NAIROBI, September 10 – Last week’s revelation that bandits in northern Kenya were being armed by the Kenyan Military is perhaps the worst ever allegation made against them. 

In the past, they have been accused of corruption and condoning nepotism in their recruitment drives.

They have also had a share of blame for ‘sitting idle at military camps and barracks’ despite the soaring crime rates at the border points. 

While it is understood that the core mandate of the military is to safeguard the country against external aggression, many leaders have in the past felt the need to have them deployed to reinforce the police in providing internal security. 
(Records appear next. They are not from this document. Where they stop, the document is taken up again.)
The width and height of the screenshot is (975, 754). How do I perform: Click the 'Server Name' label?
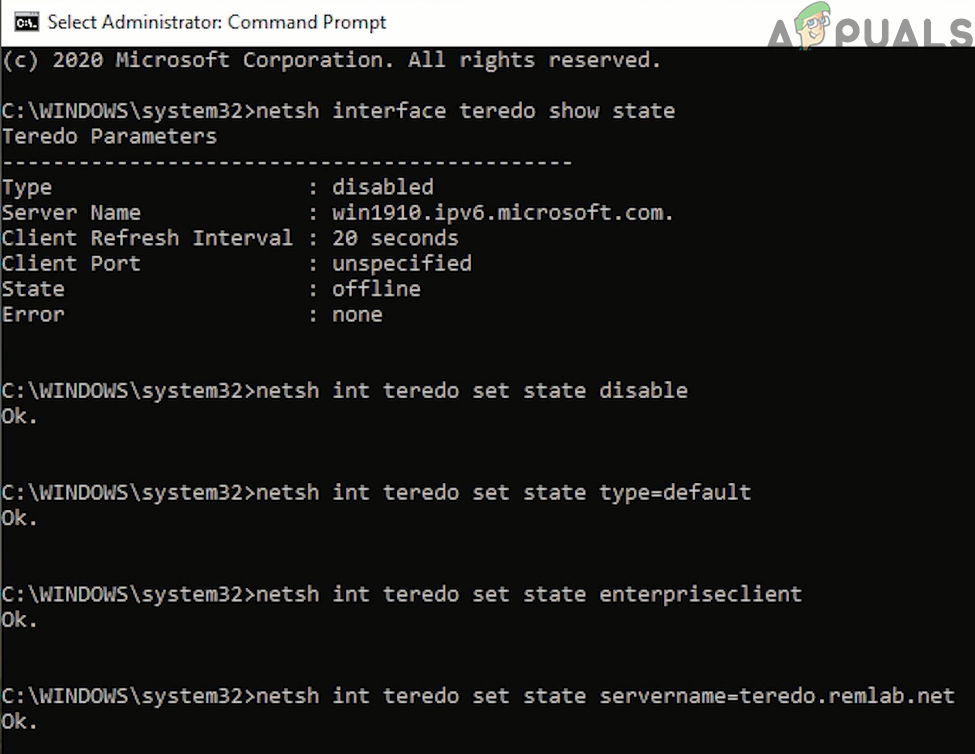click(71, 212)
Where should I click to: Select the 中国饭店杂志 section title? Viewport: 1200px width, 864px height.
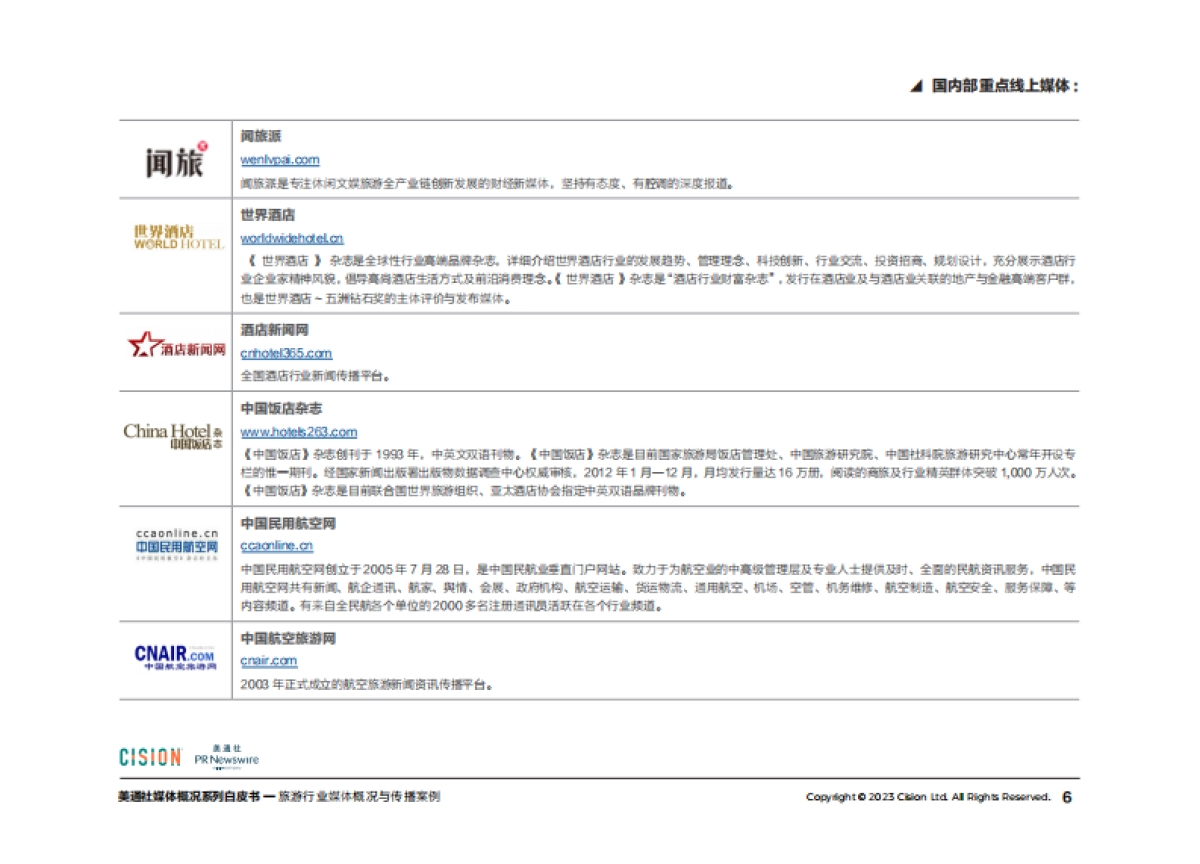pos(279,408)
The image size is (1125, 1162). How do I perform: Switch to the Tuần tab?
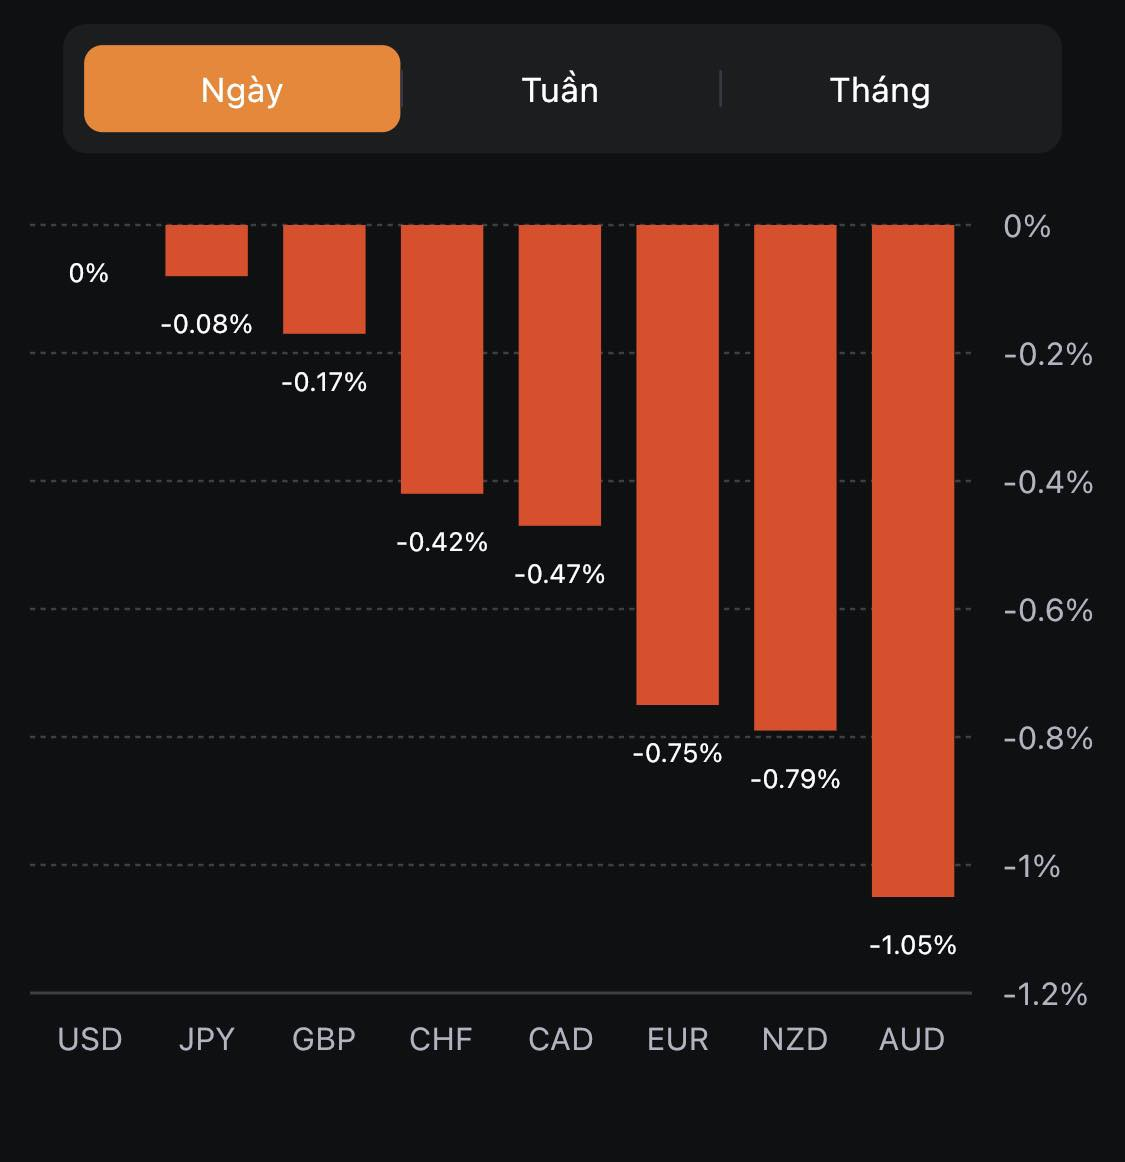[x=560, y=89]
The worst of it all came last Wednesday when a senior United Nations official accused them of arming bandits in the North, which reports the highest number of banditry attacks.  

“It is totally outrageous and unbelievable!” Military Spokesman Bogita Ongeri said of the allegations contained in a study by Arms Survey that was tabled at a regional conference on Arms Transfers held in Nairobi last week. 

Ongeri dismissed the reports as ‘mere rumours and propaganda’ and said the army was a professional agency whose officers can not let out guns to rogue militiamen. 

“Certainly not the army. They can not be doing that, not with the discipline they have. The army are not involved in that at all,” he said.  

Chief of Conventional Arms Branch at the United Nations Daniel Prins told the conference the matter was serious and needed urgent attention.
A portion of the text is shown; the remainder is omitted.